El senador Adán Augusto López Hernández continúa siendo uno de los personajes más controvertidos de la clase política mexicana. Representa también uno de los casos más acabados de impunidad. Si bien todo mexicano tiene el derecho de la presunción de inocencia (que en tiempos recientes la Suprema Corte parece ir en dirección contraria), el legislador morenista merecería, en el mejor de los casos, una investigación por un cúmulo de evidencia acumulado.
La semana pasada tuvieron lugar sucesos entrelazados: la publicación del informe sobre de desaparición forzada por parte del Comité de Naciones Unidas y trascendió que Hernán Bermúdez Requena, secretario de seguridad de Tabasco durante el gobierno de López, hoy preso en el Altiplano, había sido vinculado precisamente por desaparición forzada en su estado, y apenas ayer, se sumó el delito de peculado.
En adición, se ha reportado el incremento del número de desaparecidos durante la administración de López, y por tanto, durante la gestión del líder de la Barredora como responsable de seguridad, en el mismo estado de Tabasco. Al mismo tiempo, los voceros de la autoproclamada 4T pretender restar veracidad al documento. Así las cosas en el México obradorista.
Las sospechas que golpean a Adán Augusto han sido desde siempre en sobremanera pesadas para la presidenta Claudia Sheinbaum. Sin embargo, como si el senador contase con una suerte de halo protector llegado desde sitios desconocidos (todo apuntaría hacia un rancho en Palenque, Chiapas), continúa plácidamente sentado en su escaño del Senado, a pesar de haber recibido el “castigo” simbólico de no liderar más la bancada.

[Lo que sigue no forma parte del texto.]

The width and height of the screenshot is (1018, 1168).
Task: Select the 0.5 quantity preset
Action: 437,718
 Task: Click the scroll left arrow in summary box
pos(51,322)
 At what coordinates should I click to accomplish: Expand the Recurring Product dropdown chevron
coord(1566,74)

Y encima, el ”hermano” de AMLO, ufano y seguro de la protección que le rodea, ha declarado abiertamente que él “no da declaraciones ni concede entrevistas” en un abierto desdén hacia cualquier sentido de la ética de un servidor público que se ha enriquecido al amparo del poder, y solo por formar parte un conspicuo grupo de políticos tabasqueños que se creen dueños y señores de los destinos del país.
Las recientes imputaciones hechas contra Bermúdez Requena, especialmente la relacionada con la desaparición forzada, han recrudecido las sospechas sobre la figura de López Hernández. ¿Fue cómplice, articulador, coordinador, o simplemente observador de la creciente lista de actividades delincuenciales de su exsecretario de Seguridad?

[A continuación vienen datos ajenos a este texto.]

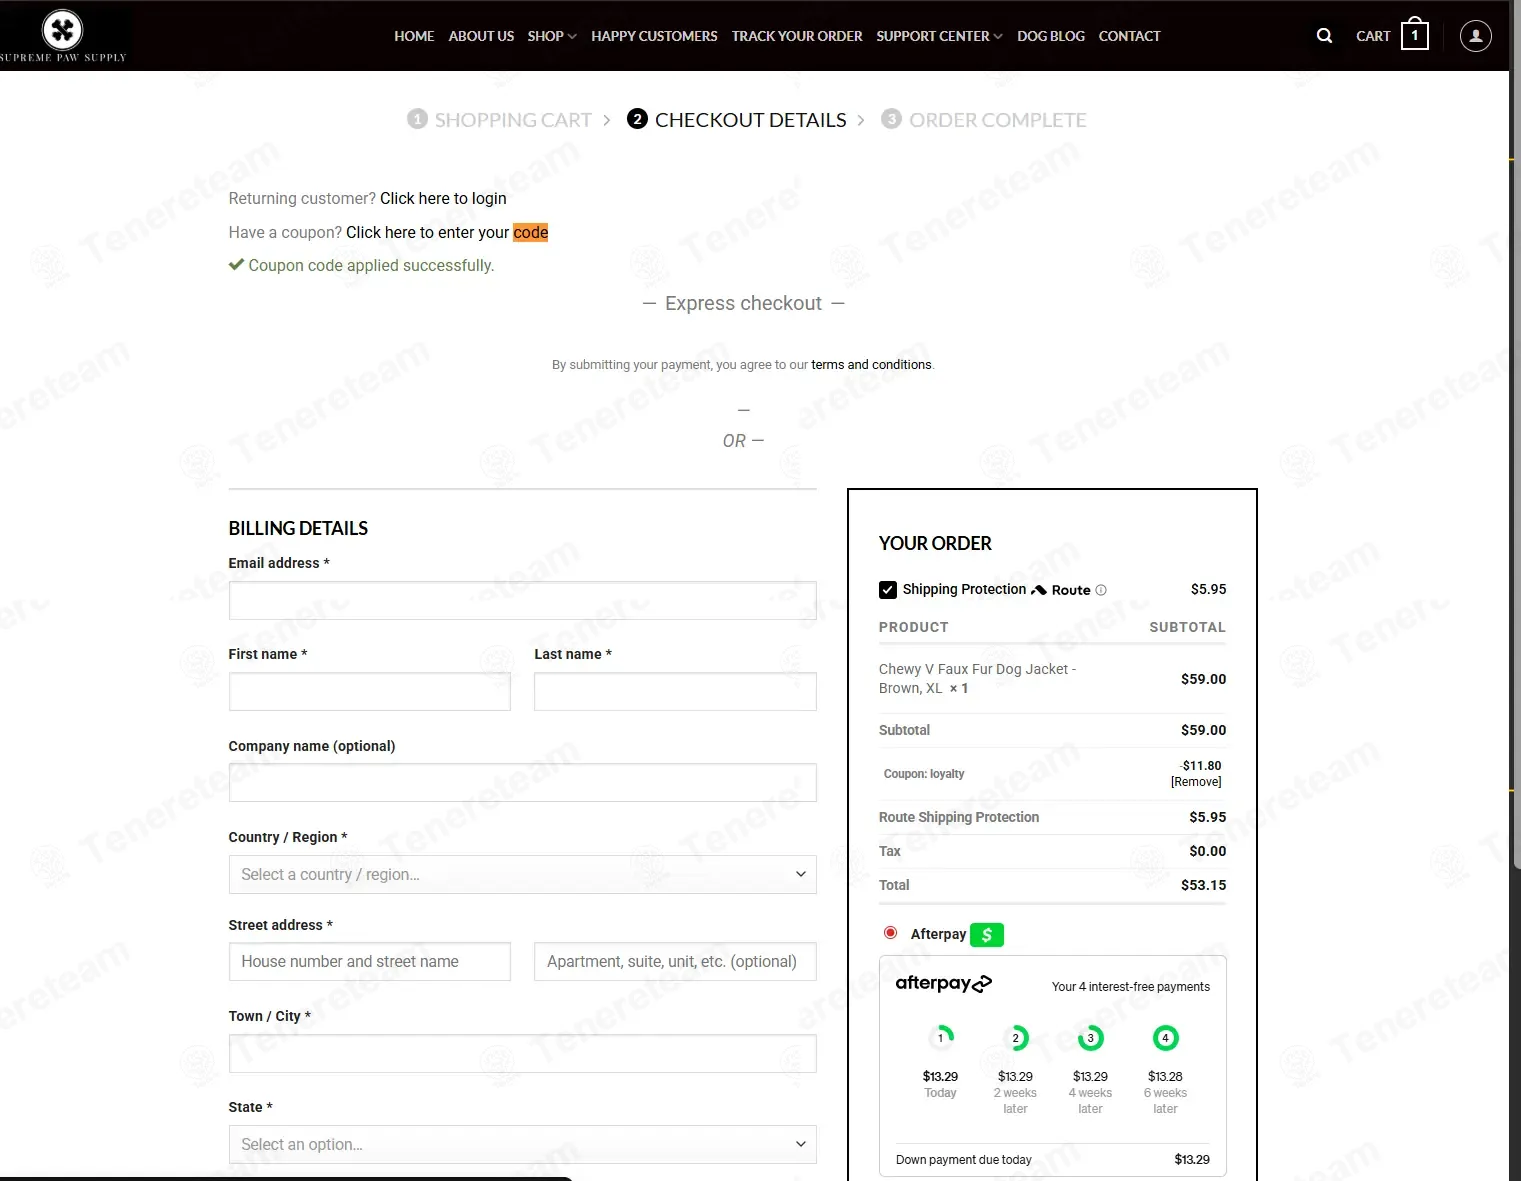Focus the Email address field
The height and width of the screenshot is (1181, 1521).
pos(522,600)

¿Algún día los mexicanos, y especialmente los tabasqueños, escucharán que la FGR de Ernestina Godoy ha decidido dar el paso e investigar formalmente a un hombre que no solo ha sido motivo vergüenzas para toda la nación, sino que golpea al propio proyecto de gobernanza y credibilidad que la presidenta Sheinbaum intenta construir cada día desde su mañanera?